-- Start of Document section --

It's a not-so-happy Olympic anniversary today. A year ago, Russia won the team figure skating event at the Beijing Winter Games, powered by teenage phenom Kamila Valieva. But her subsequent positive drug test marred the games and left the team results in limbo. Valieva's case remains unresolved. And the Olympic athletes, including second place finishers from the U.S. team, still don't have their medals. NPR's Tom Goldman reports.

TOM GOLDMAN, BYLINE: On the first day of the Olympic team event last February, Zach Donohue and his U.S. ice dance partner Madison Hubbell did their part.


JANET JACKSON: (Singing) Say, we are a part of the rhythm nation.

GOLDMAN: Their personal best score helped stake the U.S. to an early lead. But on the final day of competition a year ago today, 15-year-old Kamila Valieva made history with two quadruple jumps and led the Russians to victory just ahead of the U.S. Donohue remembers, the next day, team members were getting ready to head to the ceremony to claim their silver medals.

ZACH DONOHUE: We were dressed in our ceremony gear in a room, waiting to take a bus to the venue. And we're told, so this is canceled. And we're all like, (laughter) yeah, right. Funny joke. It's cool. Let's go.

GOLDMAN: A team official told them, no joke. There's a doping issue. We can't say more.

DONOHUE: So for all of us, the first step was kind of incredulous wonderment.

GOLDMAN: More emotion followed, like frustration and disappointment, as information emerged. Valieva tested positive for a banned drug from a sample taken more than a month before the Beijing Games. Her case should have been resolved, but wasn't, by the time the Olympics started. And then, Donohue says, as the months rolled by, still without resolution...

DONOHUE: Outrage and just disbelief that this is still the situation.

GOLDMAN: Donohue says the delay goes beyond the still unclaimed medals and their potential to provide the athletes with bonuses and sponsorship opportunities.

-- End of Document section --
-- Start of Data shown --

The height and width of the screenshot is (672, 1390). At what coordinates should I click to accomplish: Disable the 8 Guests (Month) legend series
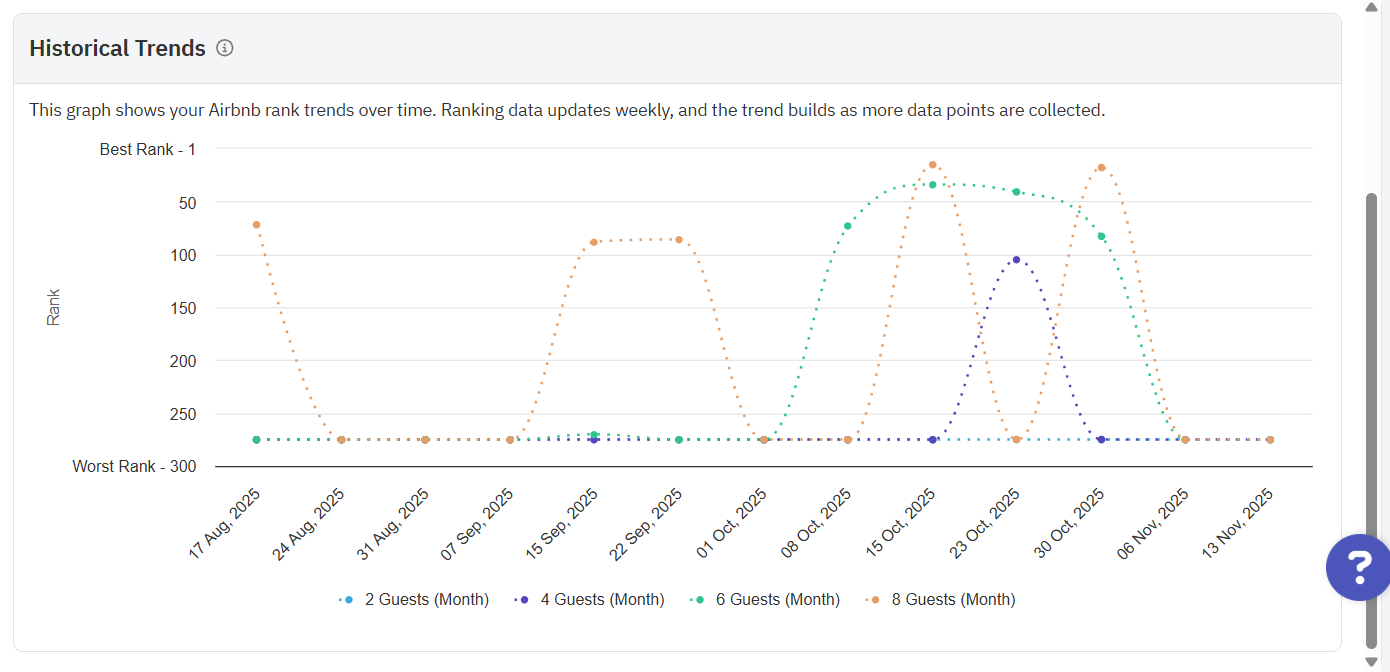pos(941,600)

-- End of Data shown --

### The task
Pick up the report on the Valieva doping case and the unawarded team figure skating medals, and continue it from its final sentence. The data comes from a separate source.

### Result
DONOHUE: This decision being postponed for so long really detracts from the integrity of the Olympic image and the Olympic values. And I think it takes a lot away from the integrity that the majority of athletes choose.

TRAVIS TYGART: Here we now are throwing salt on those wounds.

GOLDMAN: The salt in the wounds, says U.S. Anti-Doping Agency CEO Travis Tygart, was last month's decision by the Russian Anti-Doping Agency to clear Valieva of wrongdoing. Tygart says the decision lacked transparency and independence and was done by an organization declared, in 2015, non-compliant.

TYGART: For their involvement as an instrument of the state, running an intentional, state-sponsored doping program where they knowingly gave and assisted athletes from Russia to use drugs and then knowingly sent them to international competition.

GOLDMAN: The World Anti-Doping Agency says it's likely to appeal last month's Valieva decision. WADA, as it's known, is not beyond blame in this case, nor is figure skating's international governing body. Both, Tygart says, could have taken the case out of Russian hands and pushed to get it resolved months ago. Instead, anti-doping efforts in Olympic sport have taken another credibility hit. And athletes from the U.S., third place Japan and, yes, Russia wait and wonder about their medals. Although, not always, says Zach Donohue. Along with teammates, he's received several email updates on the case.

DONOHUE: I have to be honest, there were multiple times that I would look at that email and go, oh, my God. I forgot that I'm waiting on a medal. It's been so long that it's not even relevant.

GOLDMAN: Donohue says it will be once Valieva's guilt or innocence finally is decided, and when all the athletes gather to accept whatever medals resolution brings. Donohue says he's heard a lot of the waiting athletes want their stolen Olympic moment truly Olympic this time, meaning a possible award ceremony at next year's Summer Games in Paris - assuming the case is closed by then.

Tom Goldman, NPR News. Transcript provided by NPR, Copyright NPR.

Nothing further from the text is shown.